Delete access_tables_antlr.go — replaced by access_tables.go which uses omni.

Step 3: Check for remaining ANTLR imports in the package

Run: grep -r "antlr4-go/antlr" bytebase/backend/plugin/parser/pg/query_span*.go Expected: No matches (all ANTLR usage removed from query span files).

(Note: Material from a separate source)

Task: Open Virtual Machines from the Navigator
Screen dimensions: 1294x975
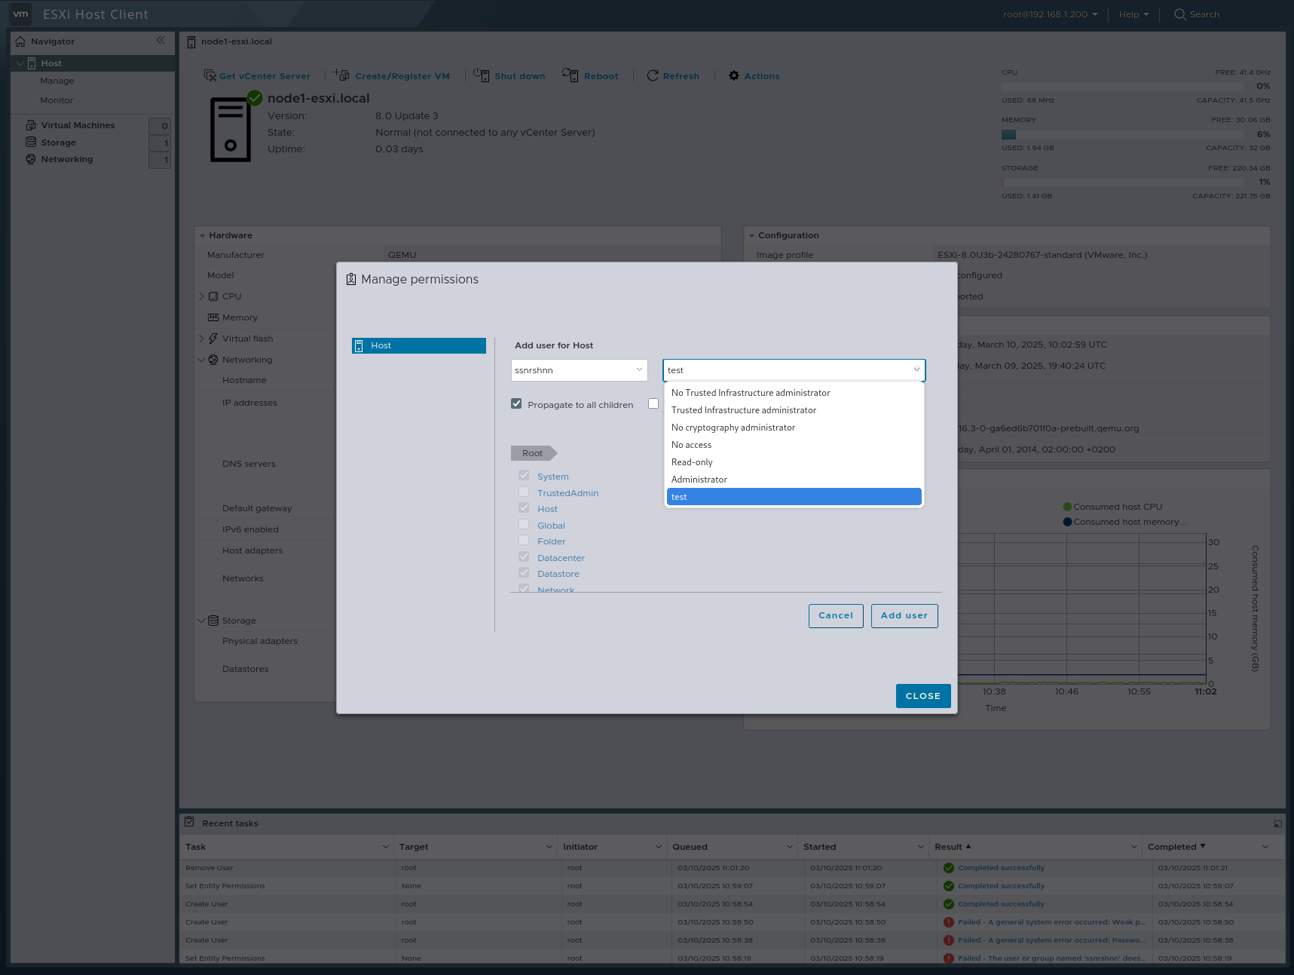Action: click(x=78, y=124)
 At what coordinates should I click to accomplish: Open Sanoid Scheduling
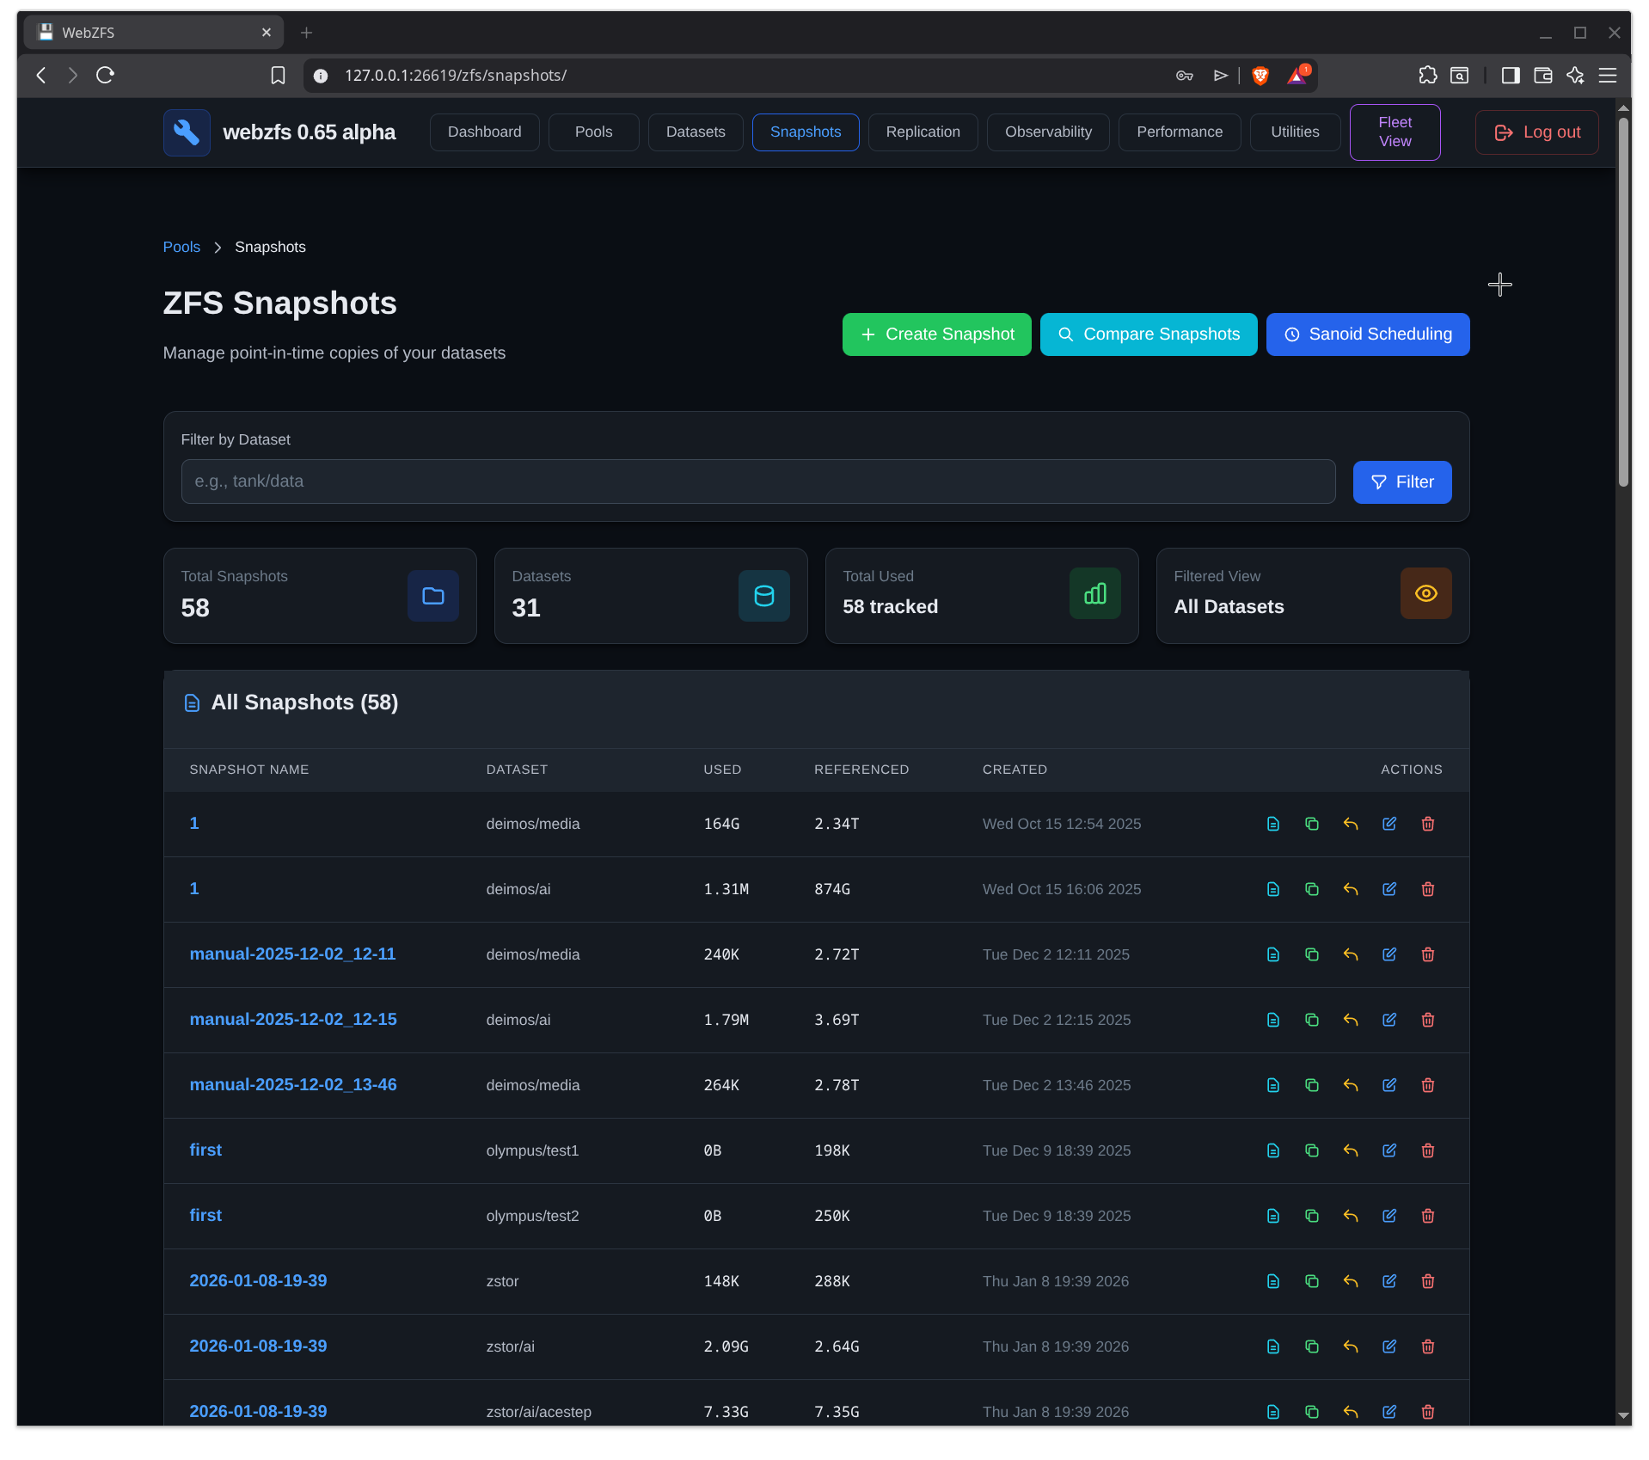1367,334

Step 4: Run all tests one final time

Run: go test -v -count=1 -run ^TestGetQuerySpan$ github.com/bytebase/bytebase/backend/plugin/parser/pg Expected: All 77 tests pass.

Step 5: Run linter

Run: golangci-lint run --allow-parallel-runners bytebase/backend/plugin/parser/pg/... Expected: No issues.

Step 6: Build

Run: go build -ldflags "-w -s" -p=16 -o ./bytebase-build/bytebase ./backend/bin/server/main.go Expected: Builds successfully.

Step 7: Commit

bash
git add -A bytebase/backend/plugin/parser/pg/
git commit -m "refactor(pg): remove legacy ANTLR QuerySpan extractor"

Task Summary

TaskDescriptionLines changed (est.)Risk
1Scaffold extractor + wire entry point+80Low
2Catalog loading from metadata+50Low
3Core getQuerySpan pipeline+80Medium
4Column lineage walker+200High — core logic
5Set operations+40Medium
6View through-lineage+20Low
7System functions+20 (verify)Low
8UDF bridge to ANTLR+100High — complex bridging
9SourceColumns collection+30Low
10Edge cases + error recovery+50Medium
11Delete legacy code-3,964Low — just deletion

Net result: ~670 lines added, ~3,964 lines deleted = ~3,300 lines removed

Test Strategy

All 77 existing YAML test cases serve as the acceptance criteria. The test runner (query_span_test.go) is untouched — it calls GetQuerySpan() which is the entry point we're re-wiring. Tests should pass identically after migration.

Run the full test suite after each task. If a test fails, investigate before moving on — do not accumulate failures.